§ Supplied data:
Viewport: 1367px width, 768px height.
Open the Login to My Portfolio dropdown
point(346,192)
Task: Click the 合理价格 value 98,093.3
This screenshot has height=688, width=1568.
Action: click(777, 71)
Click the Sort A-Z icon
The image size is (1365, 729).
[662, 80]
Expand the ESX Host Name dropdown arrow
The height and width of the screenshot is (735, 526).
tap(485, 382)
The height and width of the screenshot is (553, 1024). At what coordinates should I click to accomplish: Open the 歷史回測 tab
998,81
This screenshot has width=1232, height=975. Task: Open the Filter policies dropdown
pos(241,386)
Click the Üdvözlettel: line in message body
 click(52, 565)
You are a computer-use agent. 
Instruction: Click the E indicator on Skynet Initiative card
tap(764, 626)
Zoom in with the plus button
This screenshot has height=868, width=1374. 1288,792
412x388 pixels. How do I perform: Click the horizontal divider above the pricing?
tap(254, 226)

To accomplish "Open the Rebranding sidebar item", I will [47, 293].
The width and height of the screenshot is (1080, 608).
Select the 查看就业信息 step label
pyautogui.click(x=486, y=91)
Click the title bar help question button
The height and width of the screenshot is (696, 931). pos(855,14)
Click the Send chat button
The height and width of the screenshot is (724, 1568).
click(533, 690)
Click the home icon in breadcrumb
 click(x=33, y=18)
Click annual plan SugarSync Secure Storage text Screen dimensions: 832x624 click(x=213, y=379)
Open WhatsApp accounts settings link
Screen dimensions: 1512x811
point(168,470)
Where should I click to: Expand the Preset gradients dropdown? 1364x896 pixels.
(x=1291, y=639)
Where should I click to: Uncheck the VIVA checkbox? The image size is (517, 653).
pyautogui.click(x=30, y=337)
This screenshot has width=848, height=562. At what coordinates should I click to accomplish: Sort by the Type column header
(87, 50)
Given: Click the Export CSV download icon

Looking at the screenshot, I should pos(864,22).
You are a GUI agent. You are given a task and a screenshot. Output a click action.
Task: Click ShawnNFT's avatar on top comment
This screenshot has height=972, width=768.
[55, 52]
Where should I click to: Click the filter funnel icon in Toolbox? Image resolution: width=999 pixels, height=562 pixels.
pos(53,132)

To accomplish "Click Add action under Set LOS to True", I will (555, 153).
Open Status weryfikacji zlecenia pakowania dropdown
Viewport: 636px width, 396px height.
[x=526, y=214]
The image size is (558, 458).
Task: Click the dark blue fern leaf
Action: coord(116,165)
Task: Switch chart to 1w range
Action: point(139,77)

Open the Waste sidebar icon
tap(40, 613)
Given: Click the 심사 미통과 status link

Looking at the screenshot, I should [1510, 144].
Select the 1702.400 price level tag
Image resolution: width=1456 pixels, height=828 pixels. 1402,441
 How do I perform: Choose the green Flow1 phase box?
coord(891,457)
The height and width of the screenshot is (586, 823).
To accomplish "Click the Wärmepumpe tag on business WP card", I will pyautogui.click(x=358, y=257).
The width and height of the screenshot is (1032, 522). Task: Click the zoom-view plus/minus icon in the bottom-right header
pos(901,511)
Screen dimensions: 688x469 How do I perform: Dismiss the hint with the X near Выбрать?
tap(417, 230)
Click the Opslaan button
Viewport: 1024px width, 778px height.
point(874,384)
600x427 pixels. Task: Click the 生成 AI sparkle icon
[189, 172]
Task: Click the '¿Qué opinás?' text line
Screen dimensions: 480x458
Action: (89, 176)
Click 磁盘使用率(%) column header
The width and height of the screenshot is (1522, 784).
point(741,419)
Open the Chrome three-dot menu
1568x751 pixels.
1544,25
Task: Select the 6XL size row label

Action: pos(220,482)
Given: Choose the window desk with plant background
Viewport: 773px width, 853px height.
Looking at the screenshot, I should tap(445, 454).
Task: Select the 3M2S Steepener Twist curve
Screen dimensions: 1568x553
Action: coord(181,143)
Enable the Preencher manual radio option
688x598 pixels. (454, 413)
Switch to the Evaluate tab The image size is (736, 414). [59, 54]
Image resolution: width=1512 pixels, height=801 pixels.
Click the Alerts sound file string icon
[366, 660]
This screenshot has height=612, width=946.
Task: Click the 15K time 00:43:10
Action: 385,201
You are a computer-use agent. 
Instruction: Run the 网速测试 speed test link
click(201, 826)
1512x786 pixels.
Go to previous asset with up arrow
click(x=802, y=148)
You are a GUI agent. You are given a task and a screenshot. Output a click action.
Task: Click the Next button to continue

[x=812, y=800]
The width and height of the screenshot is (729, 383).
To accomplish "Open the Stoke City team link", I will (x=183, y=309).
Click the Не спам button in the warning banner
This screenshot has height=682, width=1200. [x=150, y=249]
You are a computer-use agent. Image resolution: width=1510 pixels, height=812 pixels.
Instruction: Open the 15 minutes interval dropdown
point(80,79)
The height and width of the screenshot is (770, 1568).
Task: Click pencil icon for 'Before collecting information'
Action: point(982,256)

§ Task description:
Please return every line of the listing exactly.

§ Answer section:
Viewport: 1367px width, 768px height.
Open the Login to My Portfolio dropdown
point(346,192)
Task: Click the 合理价格 value 98,093.3
This screenshot has height=688, width=1568.
Action: click(777, 71)
Click the Sort A-Z icon
The image size is (1365, 729).
[662, 80]
Expand the ESX Host Name dropdown arrow
The height and width of the screenshot is (735, 526).
tap(485, 382)
The height and width of the screenshot is (553, 1024). At what coordinates should I click to accomplish: Open the 歷史回測 tab
998,81
This screenshot has width=1232, height=975. Task: Open the Filter policies dropdown
pos(241,386)
Click the Üdvözlettel: line in message body
 click(52, 565)
You are a computer-use agent. 
Instruction: Click the E indicator on Skynet Initiative card
tap(764, 626)
Zoom in with the plus button
This screenshot has height=868, width=1374. 1288,792
412x388 pixels. How do I perform: Click the horizontal divider above the pricing?
tap(254, 226)

To accomplish "Open the Rebranding sidebar item", I will [47, 293].
The width and height of the screenshot is (1080, 608).
Select the 查看就业信息 step label
pyautogui.click(x=486, y=91)
Click the title bar help question button
The height and width of the screenshot is (696, 931). pos(855,14)
Click the Send chat button
The height and width of the screenshot is (724, 1568).
click(533, 690)
Click the home icon in breadcrumb
 click(x=33, y=18)
Click annual plan SugarSync Secure Storage text Screen dimensions: 832x624 click(x=213, y=379)
Open WhatsApp accounts settings link
Screen dimensions: 1512x811
point(168,470)
Where should I click to: Expand the Preset gradients dropdown? 1364x896 pixels.
(x=1291, y=639)
Where should I click to: Uncheck the VIVA checkbox? The image size is (517, 653).
pyautogui.click(x=30, y=337)
This screenshot has width=848, height=562. At what coordinates should I click to accomplish: Sort by the Type column header
(87, 50)
Given: Click the Export CSV download icon

Looking at the screenshot, I should pos(864,22).
You are a GUI agent. You are given a task and a screenshot. Output a click action.
Task: Click ShawnNFT's avatar on top comment
This screenshot has height=972, width=768.
[55, 52]
Where should I click to: Click the filter funnel icon in Toolbox? Image resolution: width=999 pixels, height=562 pixels.
pos(53,132)

To accomplish "Click Add action under Set LOS to True", I will (555, 153).
Open Status weryfikacji zlecenia pakowania dropdown
Viewport: 636px width, 396px height.
[x=526, y=214]
The image size is (558, 458).
Task: Click the dark blue fern leaf
Action: coord(116,165)
Task: Switch chart to 1w range
Action: point(139,77)

Open the Waste sidebar icon
tap(40, 613)
Given: Click the 심사 미통과 status link

Looking at the screenshot, I should [1510, 144].
Select the 1702.400 price level tag
Image resolution: width=1456 pixels, height=828 pixels. 1402,441
 How do I perform: Choose the green Flow1 phase box?
coord(891,457)
The height and width of the screenshot is (586, 823).
To accomplish "Click the Wärmepumpe tag on business WP card", I will pyautogui.click(x=358, y=257).
The width and height of the screenshot is (1032, 522). Task: Click the zoom-view plus/minus icon in the bottom-right header
pos(901,511)
Screen dimensions: 688x469 How do I perform: Dismiss the hint with the X near Выбрать?
tap(417, 230)
Click the Opslaan button
Viewport: 1024px width, 778px height.
point(874,384)
600x427 pixels. Task: Click the 生成 AI sparkle icon
[189, 172]
Task: Click the '¿Qué opinás?' text line
Screen dimensions: 480x458
Action: (89, 176)
Click 磁盘使用率(%) column header
The width and height of the screenshot is (1522, 784).
point(741,419)
Open the Chrome three-dot menu
1568x751 pixels.
1544,25
Task: Select the 6XL size row label

Action: pos(220,482)
Given: Choose the window desk with plant background
Viewport: 773px width, 853px height.
Looking at the screenshot, I should tap(445, 454).
Task: Select the 3M2S Steepener Twist curve
Screen dimensions: 1568x553
Action: coord(181,143)
Enable the Preencher manual radio option
688x598 pixels. (454, 413)
Switch to the Evaluate tab The image size is (736, 414). [59, 54]
Image resolution: width=1512 pixels, height=801 pixels.
Click the Alerts sound file string icon
[366, 660]
This screenshot has height=612, width=946.
Task: Click the 15K time 00:43:10
Action: 385,201
You are a computer-use agent. 
Instruction: Run the 网速测试 speed test link
click(201, 826)
1512x786 pixels.
Go to previous asset with up arrow
click(x=802, y=148)
You are a GUI agent. You are given a task and a screenshot. Output a click action.
Task: Click the Next button to continue

[x=812, y=800]
The width and height of the screenshot is (729, 383).
To accomplish "Open the Stoke City team link", I will (x=183, y=309).
Click the Не спам button in the warning banner
This screenshot has height=682, width=1200. [x=150, y=249]
You are a computer-use agent. Image resolution: width=1510 pixels, height=812 pixels.
Instruction: Open the 15 minutes interval dropdown
point(80,79)
The height and width of the screenshot is (770, 1568).
Task: Click pencil icon for 'Before collecting information'
Action: point(982,256)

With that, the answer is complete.